WHAT NEEDS TO BE DONE:
Copy every line of the records below word for word. Leave the pictures out.

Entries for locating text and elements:
>>>>
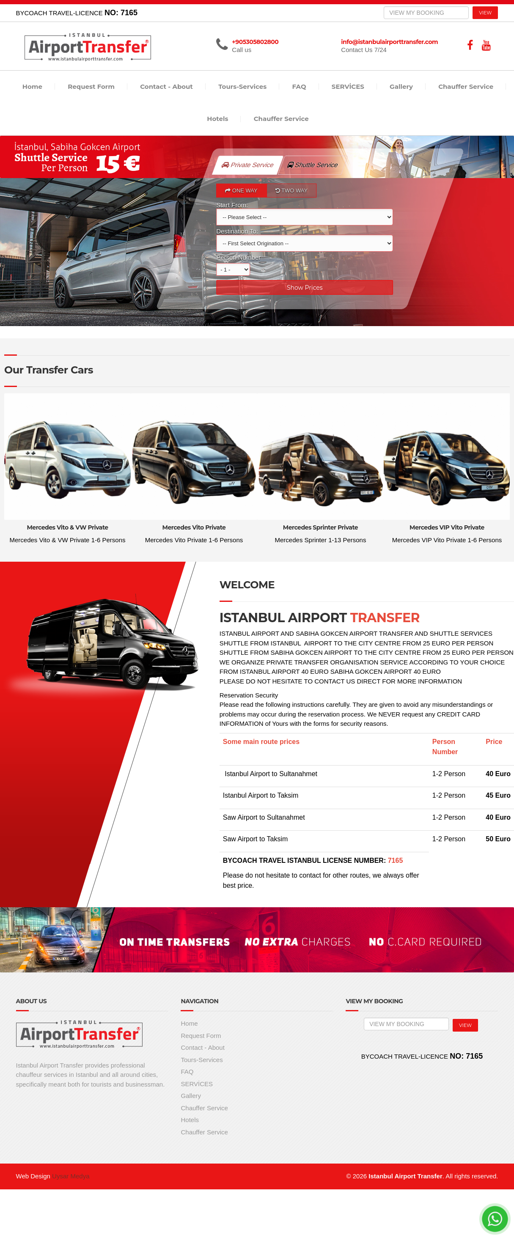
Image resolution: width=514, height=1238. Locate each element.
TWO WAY (291, 190)
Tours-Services (242, 86)
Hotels (217, 119)
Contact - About (166, 86)
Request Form (91, 86)
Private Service (248, 164)
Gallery (401, 86)
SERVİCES (348, 86)
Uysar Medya (70, 1176)
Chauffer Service (465, 86)
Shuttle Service (318, 162)
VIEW (485, 13)
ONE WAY (241, 190)
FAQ (299, 86)
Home (32, 86)
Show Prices (305, 287)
<<<<
RESPONSE TO THE TASK:
Image resolution: width=514, height=1238. Locate each element.
TWO WAY (291, 190)
Tours-Services (242, 86)
Hotels (217, 119)
Contact - About (166, 86)
Request Form (91, 86)
Private Service (248, 164)
Gallery (401, 86)
SERVİCES (348, 86)
Uysar Medya (70, 1176)
Chauffer Service (465, 86)
Shuttle Service (318, 162)
VIEW (485, 13)
ONE WAY (241, 190)
FAQ (299, 86)
Home (32, 86)
Show Prices (305, 287)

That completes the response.